Regardless of the name, no .exe should run from your temp folders - anything that does should be regarded as potenial malware. The good news is that the process(es) doesn't seem to be trying to hide so it's probably just a mistake - like an update to your browser or add-ons that went gaga. Another way it could happen is if you accidentally dropped something into the Startup folder.

If it's not malicious, it should be very simple to remove.

First, check the Startup folder in the Start Menu - if there's something in there that doesn't belong, just delete it then reboot and you should be done - if you're not sure, post a list of anything you find in that folder and I'll check it first.

Failing that, download and install CCleaner. Make sure that there's nothing in your Recycle Bin that you want to keep as we'll be emptying in during this process. Run CCleaner and select "Options" from the list on the left-hand side then select the "Advanced" option. Un-tick the entry that says "only delete files in the the Windows Temp folders older than 24 hours". Click on the "Cleaner" option and clikcon "Run CCleaner" to remove all files. Reboot and see if the problem has gone.

If neither of these methods work, you are probably looking at malware. Do as Pete says and run a full scan with your AV software. If that doesn't help, post back and we'll look for another solution.

 

[Nemesis]

wehey pengipete saves the day!!!!

EDIT : potentially seeming sarchasm unintended

 

[Pete]

ooh i went and watched a film, sorry about that.... just to add to pengi' if you do download CCleaner (very good program) have a look in the Tools and Startup and see what's in there : somethings are needed, so don't just chop them all out but often a dodgy program can be identified by the folder or name - google is your friend here also we'll help if you're unsure. A good place to stop all those Adobe, Quicktime etc etc startup and updaters.

you can get to similar screen by typing msconfig in the run box (or in Win7 where it says "search programs and files") and selecting startup tab

Edit : As it's already possibly infected would SpyBot SD or Malwarebytes be of more use than an AV ?

 

[Pete]

MSE caught a couple of the blighters after i downloaded some bittorrents last week which coincides with when this started.

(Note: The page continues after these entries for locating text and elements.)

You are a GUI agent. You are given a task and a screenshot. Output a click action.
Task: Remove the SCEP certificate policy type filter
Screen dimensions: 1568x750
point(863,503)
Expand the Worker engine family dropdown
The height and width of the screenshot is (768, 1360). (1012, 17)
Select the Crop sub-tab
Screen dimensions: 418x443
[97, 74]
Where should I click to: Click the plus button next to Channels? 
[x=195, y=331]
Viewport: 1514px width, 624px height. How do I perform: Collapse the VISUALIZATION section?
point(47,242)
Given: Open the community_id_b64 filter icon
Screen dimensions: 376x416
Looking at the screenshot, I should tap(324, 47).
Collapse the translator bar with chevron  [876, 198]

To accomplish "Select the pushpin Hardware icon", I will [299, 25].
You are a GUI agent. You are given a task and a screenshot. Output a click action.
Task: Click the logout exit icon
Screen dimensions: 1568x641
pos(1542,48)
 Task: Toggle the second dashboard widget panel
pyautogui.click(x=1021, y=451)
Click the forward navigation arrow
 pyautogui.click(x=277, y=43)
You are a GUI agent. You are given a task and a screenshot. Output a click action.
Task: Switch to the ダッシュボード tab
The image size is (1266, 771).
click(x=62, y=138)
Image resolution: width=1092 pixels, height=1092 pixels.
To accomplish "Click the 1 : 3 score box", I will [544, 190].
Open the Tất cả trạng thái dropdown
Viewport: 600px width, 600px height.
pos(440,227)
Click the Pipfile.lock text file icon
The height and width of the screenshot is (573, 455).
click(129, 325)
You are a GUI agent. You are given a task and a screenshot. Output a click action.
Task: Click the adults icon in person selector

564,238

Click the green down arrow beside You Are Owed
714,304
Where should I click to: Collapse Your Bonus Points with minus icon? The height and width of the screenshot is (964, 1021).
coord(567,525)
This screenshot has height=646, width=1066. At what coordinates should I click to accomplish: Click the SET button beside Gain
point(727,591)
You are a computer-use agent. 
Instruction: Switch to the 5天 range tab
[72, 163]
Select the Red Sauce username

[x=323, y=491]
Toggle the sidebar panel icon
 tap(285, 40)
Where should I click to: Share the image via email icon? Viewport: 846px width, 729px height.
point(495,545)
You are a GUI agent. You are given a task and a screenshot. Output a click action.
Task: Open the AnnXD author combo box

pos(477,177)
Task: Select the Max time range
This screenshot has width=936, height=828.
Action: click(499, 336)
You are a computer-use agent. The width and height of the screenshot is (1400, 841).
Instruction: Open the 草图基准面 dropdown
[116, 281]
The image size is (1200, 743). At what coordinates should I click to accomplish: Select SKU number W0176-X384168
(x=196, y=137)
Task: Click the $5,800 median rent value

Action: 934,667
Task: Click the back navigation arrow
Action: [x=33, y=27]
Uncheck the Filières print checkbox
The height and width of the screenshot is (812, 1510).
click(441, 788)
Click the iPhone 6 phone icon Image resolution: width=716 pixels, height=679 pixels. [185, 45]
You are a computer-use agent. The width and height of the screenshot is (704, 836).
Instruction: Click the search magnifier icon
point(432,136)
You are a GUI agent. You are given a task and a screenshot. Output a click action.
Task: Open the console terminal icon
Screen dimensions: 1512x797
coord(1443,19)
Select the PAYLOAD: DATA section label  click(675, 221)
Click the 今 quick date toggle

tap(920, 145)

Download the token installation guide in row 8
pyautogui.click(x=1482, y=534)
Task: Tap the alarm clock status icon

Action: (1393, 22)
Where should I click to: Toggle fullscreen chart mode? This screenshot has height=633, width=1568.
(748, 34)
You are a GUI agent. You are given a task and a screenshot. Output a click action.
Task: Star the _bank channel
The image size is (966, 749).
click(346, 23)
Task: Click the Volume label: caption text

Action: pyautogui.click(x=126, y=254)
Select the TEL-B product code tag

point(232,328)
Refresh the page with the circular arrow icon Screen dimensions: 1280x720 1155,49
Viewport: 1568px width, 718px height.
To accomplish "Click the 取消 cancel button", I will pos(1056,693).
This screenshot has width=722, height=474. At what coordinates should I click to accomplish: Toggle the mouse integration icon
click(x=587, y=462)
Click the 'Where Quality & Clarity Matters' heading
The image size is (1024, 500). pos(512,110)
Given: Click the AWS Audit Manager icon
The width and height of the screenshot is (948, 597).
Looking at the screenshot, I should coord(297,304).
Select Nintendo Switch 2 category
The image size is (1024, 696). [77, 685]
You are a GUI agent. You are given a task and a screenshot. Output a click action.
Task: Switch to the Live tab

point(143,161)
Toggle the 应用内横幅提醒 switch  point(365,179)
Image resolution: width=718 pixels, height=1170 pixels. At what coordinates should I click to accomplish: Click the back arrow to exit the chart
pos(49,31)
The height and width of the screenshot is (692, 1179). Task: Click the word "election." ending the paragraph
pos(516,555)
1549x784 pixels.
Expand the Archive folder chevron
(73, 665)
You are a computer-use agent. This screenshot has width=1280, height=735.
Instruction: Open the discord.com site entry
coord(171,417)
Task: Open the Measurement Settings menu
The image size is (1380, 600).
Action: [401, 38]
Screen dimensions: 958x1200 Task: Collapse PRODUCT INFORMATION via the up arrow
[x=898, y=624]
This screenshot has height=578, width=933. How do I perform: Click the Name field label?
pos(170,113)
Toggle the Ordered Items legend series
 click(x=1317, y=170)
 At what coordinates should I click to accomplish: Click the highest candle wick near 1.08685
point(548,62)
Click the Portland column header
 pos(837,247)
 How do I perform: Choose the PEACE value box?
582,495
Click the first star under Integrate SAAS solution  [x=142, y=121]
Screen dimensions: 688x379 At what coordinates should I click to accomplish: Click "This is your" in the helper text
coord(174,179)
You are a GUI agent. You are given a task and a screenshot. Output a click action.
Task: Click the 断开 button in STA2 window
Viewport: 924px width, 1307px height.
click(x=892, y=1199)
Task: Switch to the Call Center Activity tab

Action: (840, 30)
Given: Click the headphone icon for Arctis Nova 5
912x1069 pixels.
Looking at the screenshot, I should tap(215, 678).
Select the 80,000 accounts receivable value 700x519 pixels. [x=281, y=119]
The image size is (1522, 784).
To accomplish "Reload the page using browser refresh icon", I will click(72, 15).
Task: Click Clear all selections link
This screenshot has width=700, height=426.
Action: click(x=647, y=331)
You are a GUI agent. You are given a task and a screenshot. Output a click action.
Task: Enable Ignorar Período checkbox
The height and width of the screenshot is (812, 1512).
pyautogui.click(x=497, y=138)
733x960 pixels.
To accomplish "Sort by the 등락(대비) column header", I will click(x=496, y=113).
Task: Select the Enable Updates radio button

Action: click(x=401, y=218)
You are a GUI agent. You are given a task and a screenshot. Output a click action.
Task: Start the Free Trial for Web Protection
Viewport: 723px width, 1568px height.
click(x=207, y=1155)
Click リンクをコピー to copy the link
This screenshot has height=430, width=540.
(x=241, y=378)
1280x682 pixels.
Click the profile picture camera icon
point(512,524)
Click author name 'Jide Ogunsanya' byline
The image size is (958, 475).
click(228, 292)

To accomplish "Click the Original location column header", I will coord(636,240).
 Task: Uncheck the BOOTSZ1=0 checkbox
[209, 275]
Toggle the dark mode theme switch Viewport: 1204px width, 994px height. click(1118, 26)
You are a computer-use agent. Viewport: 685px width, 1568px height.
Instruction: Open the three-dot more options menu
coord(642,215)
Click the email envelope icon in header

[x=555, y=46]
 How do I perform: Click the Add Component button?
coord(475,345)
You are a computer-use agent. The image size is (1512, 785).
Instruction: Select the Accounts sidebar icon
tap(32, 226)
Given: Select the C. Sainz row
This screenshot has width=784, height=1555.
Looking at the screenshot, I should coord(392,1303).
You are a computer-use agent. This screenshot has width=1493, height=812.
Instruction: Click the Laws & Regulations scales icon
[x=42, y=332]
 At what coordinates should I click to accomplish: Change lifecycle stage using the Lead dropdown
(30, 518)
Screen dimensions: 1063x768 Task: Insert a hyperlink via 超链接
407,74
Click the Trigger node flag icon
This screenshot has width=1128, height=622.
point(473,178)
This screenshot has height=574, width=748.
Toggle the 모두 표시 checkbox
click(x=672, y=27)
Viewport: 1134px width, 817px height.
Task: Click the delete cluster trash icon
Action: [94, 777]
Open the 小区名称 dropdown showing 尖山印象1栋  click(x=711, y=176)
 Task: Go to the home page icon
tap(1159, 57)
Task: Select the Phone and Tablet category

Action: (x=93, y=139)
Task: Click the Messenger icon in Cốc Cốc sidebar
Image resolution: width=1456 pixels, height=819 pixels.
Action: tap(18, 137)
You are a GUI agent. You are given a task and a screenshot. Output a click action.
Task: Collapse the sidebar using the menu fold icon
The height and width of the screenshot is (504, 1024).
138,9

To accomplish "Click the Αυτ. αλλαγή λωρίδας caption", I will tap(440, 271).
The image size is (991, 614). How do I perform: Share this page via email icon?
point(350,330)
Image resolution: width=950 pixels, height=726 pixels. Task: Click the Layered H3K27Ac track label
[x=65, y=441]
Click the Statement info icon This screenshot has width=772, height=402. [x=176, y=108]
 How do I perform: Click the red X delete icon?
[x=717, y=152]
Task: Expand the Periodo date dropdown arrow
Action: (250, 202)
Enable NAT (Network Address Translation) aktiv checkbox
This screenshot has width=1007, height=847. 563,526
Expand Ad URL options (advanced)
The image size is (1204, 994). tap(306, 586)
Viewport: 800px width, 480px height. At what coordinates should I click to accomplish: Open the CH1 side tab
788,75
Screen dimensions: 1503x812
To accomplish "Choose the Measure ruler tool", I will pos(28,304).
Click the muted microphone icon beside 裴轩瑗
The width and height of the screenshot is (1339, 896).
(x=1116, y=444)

LA-LA-LA-LA-LA-LA - We didn't hear that.

linux distribs was it!!

hahaha, open office as well

 

[Freeley]

Regardless of the name, no .exe should run from your temp folders - anything that does should be regarded as potenial malware. The good news is that the process(es) doesn't seem to be trying to hide so it's probably just a mistake - like an update to your browser or add-ons that went gaga. Another way it could happen is if you accidentally dropped something into the Startup folder.

If it's not malicious, it should be very simple to remove.

First, check the Startup folder in the Start Menu - if there's something in there that doesn't belong, just delete it then reboot and you should be done - if you're not sure, post a list of anything you find in that folder and I'll check it first.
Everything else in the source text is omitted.